2.4.1ELISA技術GC-MS和LC-MS等分析方法需要昂貴的設備和高素質的技術人員,而ELISA技術具有操作簡單、小型化、快速性和可移植性的特點,可以避免上述儀器分析方法的弱點。它已經成為快速測定鏈格孢霉毒素在內的真菌毒素的檢測方法。到目前為止,ELISA方法已有被用于檢測AAL、AOH和TeA等毒素。馬良等[23]采用自制的抗細交鏈格孢菌酮酸(TeA)多克隆抗體,建立了以辣根過氧化物酶催化魯米諾-過氧化氫為發光體系的間接競爭化學發光酶聯免疫分析方法定量檢測谷物中TeA毒素,得出最低檢出限為0.010 ng·mL-1,線性范圍0.0323～0.244 ng·mL-1,在面粉和燕麥中的平均加標回收率為82.4%～96.1%和81.5%～93.4%,批內變異系數與批間變異系數均小于12%,與液質方法比較準確度無顯著差異,與其他幾種食品中的常見真菌毒素無交叉反應,可快速、準確、靈敏地測定谷物中TeA檢測。Gross等[24]用琥珀酸酐對TeA進行衍生化,以活性酯法將其與鑰孔血藍蛋白偶聯成人工抗原,采用TeA-KLH偶聯物篩選得到多克隆抗體,并利用此多克隆抗體構建直接競爭性酶聯免疫吸附方法,此方法對TeA具有一定的靈敏性。

2.4.2逆流色譜(Countercurrent chromatography,CCC)技術CCC技術是以分析物在液-液兩相溶劑中的分配差異為核心的快速分離技術。Fan等[25]使用離子液體改性逆流色譜法作為預處理方法,然后通過高效液相色譜法測定葡萄酒和果汁中的鏈格孢真菌毒素。該方法提供了高回收率的鏈格孢霉毒素,具有良好的重現性和低檢測限,已被連續應用于實際蘋果汁和葡萄酒樣品中鏈格孢霉毒素的測定。研究者分析了當地市場共12種葡萄酒樣品和15種蘋果汁樣品,結果樣品中AOH和AME的檢出率均在50%以上。所采取的方法簡單、快速、靈敏,可用于分析和監測其他食品樣品中的鏈格孢霉菌素。

2.4.3電化學技術到目前為止,電化學方法用于檢測的鏈格孢真菌毒素只報告一次[26]。研究人員使用蘑菇改性的碳糊電極酪氨酸酶定量檢測AOH和AME通過電化學方法[27],結果表明AME和AOH都是底物蘑菇酪氨酸酶。此外,該方法具有低噪聲,并且具有容易和快速的電極表面更新。

▶ _練習題目_:
1) 在這段講鏈格孢霉毒素檢測的文字裡,研究者分析了當地市場多少種葡萄酒樣品和多少種蘋果汁樣品?
2) 接著這段講鏈格孢霉毒素檢測的文字最後一句,把後面的內容往下寫。
這段講鏈格孢霉毒素檢測的文字後面那幾行資料用不上。

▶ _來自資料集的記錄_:
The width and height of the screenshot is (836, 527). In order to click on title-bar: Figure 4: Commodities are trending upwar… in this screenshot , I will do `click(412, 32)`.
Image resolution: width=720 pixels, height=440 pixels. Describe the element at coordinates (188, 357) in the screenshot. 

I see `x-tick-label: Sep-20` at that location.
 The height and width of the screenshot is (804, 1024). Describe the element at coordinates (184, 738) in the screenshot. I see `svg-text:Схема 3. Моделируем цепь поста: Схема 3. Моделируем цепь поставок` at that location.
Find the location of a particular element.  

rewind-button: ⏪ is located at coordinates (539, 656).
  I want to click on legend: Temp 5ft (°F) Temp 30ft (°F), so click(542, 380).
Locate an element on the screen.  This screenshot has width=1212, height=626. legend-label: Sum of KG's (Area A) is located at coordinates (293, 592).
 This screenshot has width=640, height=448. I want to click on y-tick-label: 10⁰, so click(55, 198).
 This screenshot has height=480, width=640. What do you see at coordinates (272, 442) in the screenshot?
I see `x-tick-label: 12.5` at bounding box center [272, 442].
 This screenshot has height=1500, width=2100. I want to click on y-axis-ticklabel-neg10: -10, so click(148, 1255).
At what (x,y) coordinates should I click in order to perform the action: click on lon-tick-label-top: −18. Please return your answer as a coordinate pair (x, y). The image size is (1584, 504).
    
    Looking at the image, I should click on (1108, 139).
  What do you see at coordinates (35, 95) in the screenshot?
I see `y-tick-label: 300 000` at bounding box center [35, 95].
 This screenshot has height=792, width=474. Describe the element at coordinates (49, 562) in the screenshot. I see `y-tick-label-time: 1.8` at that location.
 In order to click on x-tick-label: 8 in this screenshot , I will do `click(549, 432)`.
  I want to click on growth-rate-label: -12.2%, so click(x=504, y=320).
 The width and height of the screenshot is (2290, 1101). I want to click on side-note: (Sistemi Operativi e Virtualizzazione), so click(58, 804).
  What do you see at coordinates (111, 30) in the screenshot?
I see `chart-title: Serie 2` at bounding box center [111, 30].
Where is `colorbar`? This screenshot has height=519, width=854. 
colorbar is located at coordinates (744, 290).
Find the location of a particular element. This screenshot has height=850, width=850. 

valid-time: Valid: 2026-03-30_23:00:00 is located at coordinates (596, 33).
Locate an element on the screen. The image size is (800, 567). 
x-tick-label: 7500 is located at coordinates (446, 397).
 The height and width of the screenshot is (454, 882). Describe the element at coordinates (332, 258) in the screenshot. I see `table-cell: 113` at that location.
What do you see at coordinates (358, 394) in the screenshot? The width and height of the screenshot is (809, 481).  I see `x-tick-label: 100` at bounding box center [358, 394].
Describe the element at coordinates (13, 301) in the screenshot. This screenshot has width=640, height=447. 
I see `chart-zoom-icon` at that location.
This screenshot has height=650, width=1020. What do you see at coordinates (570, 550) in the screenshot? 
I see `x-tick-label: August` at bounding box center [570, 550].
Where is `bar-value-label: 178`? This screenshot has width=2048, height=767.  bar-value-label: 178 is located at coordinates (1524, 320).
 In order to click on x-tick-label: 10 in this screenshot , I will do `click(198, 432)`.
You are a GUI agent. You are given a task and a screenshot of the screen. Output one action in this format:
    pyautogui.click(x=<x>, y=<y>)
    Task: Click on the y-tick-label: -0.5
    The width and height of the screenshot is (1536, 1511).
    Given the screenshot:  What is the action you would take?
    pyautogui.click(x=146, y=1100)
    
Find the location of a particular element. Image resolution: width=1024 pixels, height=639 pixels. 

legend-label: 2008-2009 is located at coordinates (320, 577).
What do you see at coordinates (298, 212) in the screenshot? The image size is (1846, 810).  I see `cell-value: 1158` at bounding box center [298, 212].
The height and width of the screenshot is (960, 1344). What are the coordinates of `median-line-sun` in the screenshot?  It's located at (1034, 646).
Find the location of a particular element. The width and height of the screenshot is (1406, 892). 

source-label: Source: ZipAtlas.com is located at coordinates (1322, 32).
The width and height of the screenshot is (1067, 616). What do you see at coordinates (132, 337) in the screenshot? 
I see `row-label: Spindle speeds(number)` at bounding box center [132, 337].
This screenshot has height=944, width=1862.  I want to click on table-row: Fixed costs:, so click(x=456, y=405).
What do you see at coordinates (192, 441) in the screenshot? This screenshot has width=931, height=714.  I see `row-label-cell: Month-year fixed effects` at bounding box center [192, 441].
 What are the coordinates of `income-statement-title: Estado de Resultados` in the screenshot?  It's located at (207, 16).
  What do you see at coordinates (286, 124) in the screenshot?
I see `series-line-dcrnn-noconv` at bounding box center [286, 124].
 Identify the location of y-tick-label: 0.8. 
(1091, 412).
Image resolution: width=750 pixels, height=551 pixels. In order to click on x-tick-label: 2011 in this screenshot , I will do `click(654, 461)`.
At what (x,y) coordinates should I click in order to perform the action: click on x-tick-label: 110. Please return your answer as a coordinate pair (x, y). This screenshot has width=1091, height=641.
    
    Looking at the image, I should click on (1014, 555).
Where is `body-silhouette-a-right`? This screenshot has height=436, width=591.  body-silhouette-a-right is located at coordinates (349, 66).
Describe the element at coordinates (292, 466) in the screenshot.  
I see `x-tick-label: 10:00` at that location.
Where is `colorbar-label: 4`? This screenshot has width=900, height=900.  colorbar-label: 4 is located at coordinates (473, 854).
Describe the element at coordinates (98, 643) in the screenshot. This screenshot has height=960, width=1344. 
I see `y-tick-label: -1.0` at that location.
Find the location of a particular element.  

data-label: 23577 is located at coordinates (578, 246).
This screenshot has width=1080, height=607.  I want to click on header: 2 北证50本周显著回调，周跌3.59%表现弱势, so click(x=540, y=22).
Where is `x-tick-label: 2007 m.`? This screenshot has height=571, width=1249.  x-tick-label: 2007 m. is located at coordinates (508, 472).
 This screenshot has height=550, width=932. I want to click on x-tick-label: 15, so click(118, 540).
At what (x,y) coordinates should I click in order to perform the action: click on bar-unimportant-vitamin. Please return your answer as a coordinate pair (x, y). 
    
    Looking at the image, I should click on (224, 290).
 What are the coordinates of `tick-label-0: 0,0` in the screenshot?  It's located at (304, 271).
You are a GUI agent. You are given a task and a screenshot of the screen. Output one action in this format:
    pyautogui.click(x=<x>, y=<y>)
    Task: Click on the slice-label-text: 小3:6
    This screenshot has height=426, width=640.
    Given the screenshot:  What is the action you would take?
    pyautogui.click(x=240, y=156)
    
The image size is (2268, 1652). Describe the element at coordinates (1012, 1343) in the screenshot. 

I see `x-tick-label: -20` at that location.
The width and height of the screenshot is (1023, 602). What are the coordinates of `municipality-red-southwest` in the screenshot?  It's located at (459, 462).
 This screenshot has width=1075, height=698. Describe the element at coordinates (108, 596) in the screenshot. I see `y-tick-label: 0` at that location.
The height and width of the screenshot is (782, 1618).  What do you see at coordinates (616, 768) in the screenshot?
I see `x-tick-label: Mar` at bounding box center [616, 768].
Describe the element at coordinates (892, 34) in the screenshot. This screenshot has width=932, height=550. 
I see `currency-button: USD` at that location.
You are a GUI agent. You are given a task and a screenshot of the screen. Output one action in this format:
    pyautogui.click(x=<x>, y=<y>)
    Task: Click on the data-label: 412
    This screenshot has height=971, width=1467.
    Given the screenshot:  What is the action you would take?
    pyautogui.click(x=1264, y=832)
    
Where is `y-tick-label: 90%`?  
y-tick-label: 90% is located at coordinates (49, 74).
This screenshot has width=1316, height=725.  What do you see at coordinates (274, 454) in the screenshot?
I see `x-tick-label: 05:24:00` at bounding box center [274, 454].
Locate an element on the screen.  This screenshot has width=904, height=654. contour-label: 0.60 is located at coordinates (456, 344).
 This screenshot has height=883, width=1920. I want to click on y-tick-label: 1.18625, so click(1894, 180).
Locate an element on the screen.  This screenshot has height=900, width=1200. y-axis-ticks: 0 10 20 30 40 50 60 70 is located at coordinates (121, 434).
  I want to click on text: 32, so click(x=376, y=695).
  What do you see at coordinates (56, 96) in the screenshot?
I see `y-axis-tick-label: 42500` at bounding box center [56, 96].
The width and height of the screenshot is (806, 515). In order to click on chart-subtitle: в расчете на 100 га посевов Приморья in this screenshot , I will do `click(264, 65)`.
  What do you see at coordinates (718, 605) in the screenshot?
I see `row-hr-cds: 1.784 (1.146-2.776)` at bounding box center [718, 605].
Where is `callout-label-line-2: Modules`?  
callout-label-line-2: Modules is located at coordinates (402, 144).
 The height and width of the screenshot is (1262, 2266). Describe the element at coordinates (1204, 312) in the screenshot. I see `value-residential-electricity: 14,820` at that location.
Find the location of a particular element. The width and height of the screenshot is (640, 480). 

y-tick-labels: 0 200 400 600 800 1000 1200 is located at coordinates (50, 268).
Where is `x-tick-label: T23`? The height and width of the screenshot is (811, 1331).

▶ _各題答案_:
1) 12種葡萄酒樣品和15種蘋果汁樣品。

2)
3　鏈格孢霉毒素的毒理機制

鏈格孢毒素對動植物的毒性作用機制研究表明,人和動物食用被其污染的食物和飼料會面臨急性、慢性毒性、致畸、致突變性、致癌性和致死性等風險。不同的鏈格孢霉毒素,毒性及毒理機制存在差異,研究鏈格孢霉毒素的毒理機制,對于預防和控制其致毒具有重要的意義。

表2　典型鏈格孢霉毒素的毒性及毒理機制Table 2　Toxicity and toxicological mechanism of typical Alternaria mycotoxins

3.1　交鏈孢酚(AOH)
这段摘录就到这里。